> I wonder what the effect would be of a mixed strategy where only the relatively safer and lower-concentration forms of a drug are legal?
The interesting solution is very high taxes, with the tax based on the amount of the substance. Then higher concentrations have higher taxes.
The optimal tax amount is just below the amount that would cause the tax-evading black market to be larger than the legal market. And then prosecuting for tax evasion doesn't cost the other taxpayers anything because every prosecution pays for itself through the back taxes and penalties, without having to put anybody in prison.
We already put people into feedback loops of administrative fines, and jail. You really think this would play out differently? Without incarceration, how exactly do you propose to collect your money? Once you figure that out, be sure to tell all of the parents looking to collect from deadbeats your secret, they need it!
The government doesn't need your cooperation to collect a tax debt. If you owe them and you have any money or assets they just seize them, and if you don't have any money they have your employer garnish your wages until you've paid it off. The IRS does not screw around.
And the point is to deter people from evading taxes. If they're permanently bankrupt you can't collect anything from them, but they also end up on probation which means the government can search their place and finances without a warrant. If they're stupid enough to violate their probation by committing tax evasion again, even though it's now much easier for the government to catch them, now they can go to jail.
The government doesn't need your cooperation to collect a tax debt.

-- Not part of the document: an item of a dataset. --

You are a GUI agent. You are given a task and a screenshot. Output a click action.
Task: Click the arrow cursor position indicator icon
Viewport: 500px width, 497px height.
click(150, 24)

It does if they want to actually make a profit on collecting taxes. Those "bleed the beast" pricks, extreme LDS sects, etc... all seem to have little trouble withholding taxes. Could the government step up enforcement? Sure... but it costs money.
> Those "bleed the beast" pricks, extreme LDS sects, etc... all seem to have little trouble withholding taxes.

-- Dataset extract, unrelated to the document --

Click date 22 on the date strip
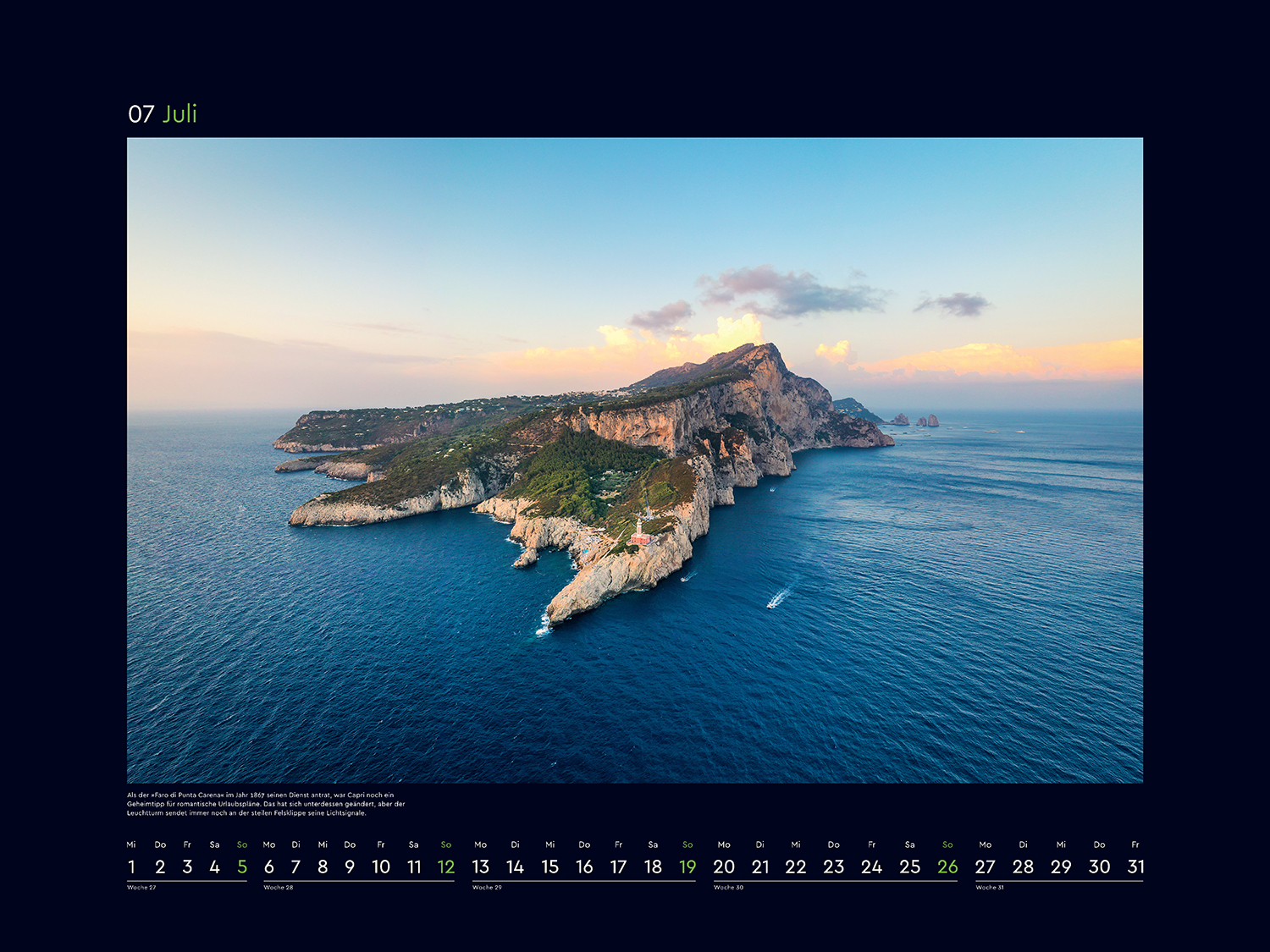click(796, 867)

Those people live in isolation without corporate employment, use of financial institutions or the ability to hold title to a vehicle. Hardly "little trouble".
Alcohol and tobacco are heavily taxed many countries, with pretty low levels of incarceration for smuggling them. It doesn't seem to be much of a problem in practice. Also programs of decriminalisation of regulated drugs provision in several countries have been very successful. At this point, there's an awful lot of actual real world evidence that it really does play out differently.
The interesting solution is very high taxes, with the tax based on the amount of the substance. Then higher concentrations have higher taxes.
The optimal tax amount is just below the amount that would cause the tax-evading black market to be larger than the legal market. And then prosecuting for tax evasion doesn't cost the other taxpayers anything because every prosecution pays for itself through the back taxes and penalties, without having to put anybody in prison.